É
inegável que vivemos em uma era fortemente marcada pela judicialização da
política, em que todas as questões relevantes como o aborto e o casamento gay,
por omissão do legislativo que cada vez mais se limita a aprovar medidas
provisórias, são discutidas no judiciário, além de haver forte presença do
ativismo judicial: da escolha de um modo de interpretação da Constituição que aperfeiçoe
o princípio da dignidade da pessoa humana. É neste sentido que assistimos a
precípuos avanços da democracia por meio de decisões do STF e regressões
absurdas no Congresso, cada vez mais conservador.
Destarte,
embora provada a importância da judicialização da política numa era de
esvaziamento onde o povo não sabe eleger seus representantes, em que o
Congresso é marcado pro analfabetos e covardes que ganham votos atacando
minorias, levanta-se a questão do embasamento democrático desta judicialização
que, quiçá, leva ao âmbito do judiciário questões de competência do
legislativo.
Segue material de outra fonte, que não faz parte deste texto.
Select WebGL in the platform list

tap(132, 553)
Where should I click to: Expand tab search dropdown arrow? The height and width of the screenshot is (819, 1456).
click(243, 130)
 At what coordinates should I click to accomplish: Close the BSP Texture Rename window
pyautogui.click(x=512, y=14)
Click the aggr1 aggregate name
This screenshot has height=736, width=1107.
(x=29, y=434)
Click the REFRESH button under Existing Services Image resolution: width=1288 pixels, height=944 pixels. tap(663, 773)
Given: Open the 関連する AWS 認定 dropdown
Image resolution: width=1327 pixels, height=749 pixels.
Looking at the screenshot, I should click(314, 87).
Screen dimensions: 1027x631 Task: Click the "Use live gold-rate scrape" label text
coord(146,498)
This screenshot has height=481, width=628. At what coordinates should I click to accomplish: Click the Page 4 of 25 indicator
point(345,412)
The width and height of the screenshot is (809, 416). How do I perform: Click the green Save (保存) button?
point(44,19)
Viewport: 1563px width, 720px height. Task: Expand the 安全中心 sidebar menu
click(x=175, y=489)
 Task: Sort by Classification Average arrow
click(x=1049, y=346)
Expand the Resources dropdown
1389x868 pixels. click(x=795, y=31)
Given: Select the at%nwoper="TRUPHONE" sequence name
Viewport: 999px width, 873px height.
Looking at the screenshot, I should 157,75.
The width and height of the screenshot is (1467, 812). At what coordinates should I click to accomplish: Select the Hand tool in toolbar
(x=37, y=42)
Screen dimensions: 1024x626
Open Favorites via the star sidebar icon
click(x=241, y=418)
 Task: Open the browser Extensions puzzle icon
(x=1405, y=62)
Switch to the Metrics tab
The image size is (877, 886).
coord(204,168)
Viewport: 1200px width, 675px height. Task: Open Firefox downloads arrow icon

O judiciário, porém, é procurado a se manifestar acerca de
questões fundamentais, não podendo negar-se a tal como guardião da
Constituição; a ação do magistrado é respaldada na soberania popular, emana do
povo e em seu nome é exercido; assim, a judicialização é antes garantia da democracia
quando o legislativo se mostra esvaziado e incompetente.
Um
dos maiores exemplos dos benefícios à democracia promovidos pela judicialização
diz respeito à ADPF 186, responsável por decidir acerca da constitucionalidade
das cotas raciais; Decidiu-se pela constitucionalidade desta em razão de não
promover à desigualdade, como defendido pelo partido DEM, mas de promover a
igualdade, visto que o racismo faz com que os negros sejam relegados a
trabalhos de menor valor econômico, em cujas oportunidades são escassas,
fazendo com que o vestibular, responsável por medir o investimento e não a
capacidade, se torne uma forma de garantir vagas para a elite branca e manter o
negro na periferia, assegurando a estratificação social.
Nesta
decisão, o judiciário foi contra a maioria, contra os valores dominantes para
aplicar os princípios da razão pública, defendidos pelo ministro Barrosos como
indispensáveis; deixou de lado a interpretação conservadora da Constituição
defendida pelo partido DEM, abrindo acesso a um dos ambientes intelectuais mais
importantes do país para um grupo social marginalizado, permitindo assim a
superação de desigualdades históricas.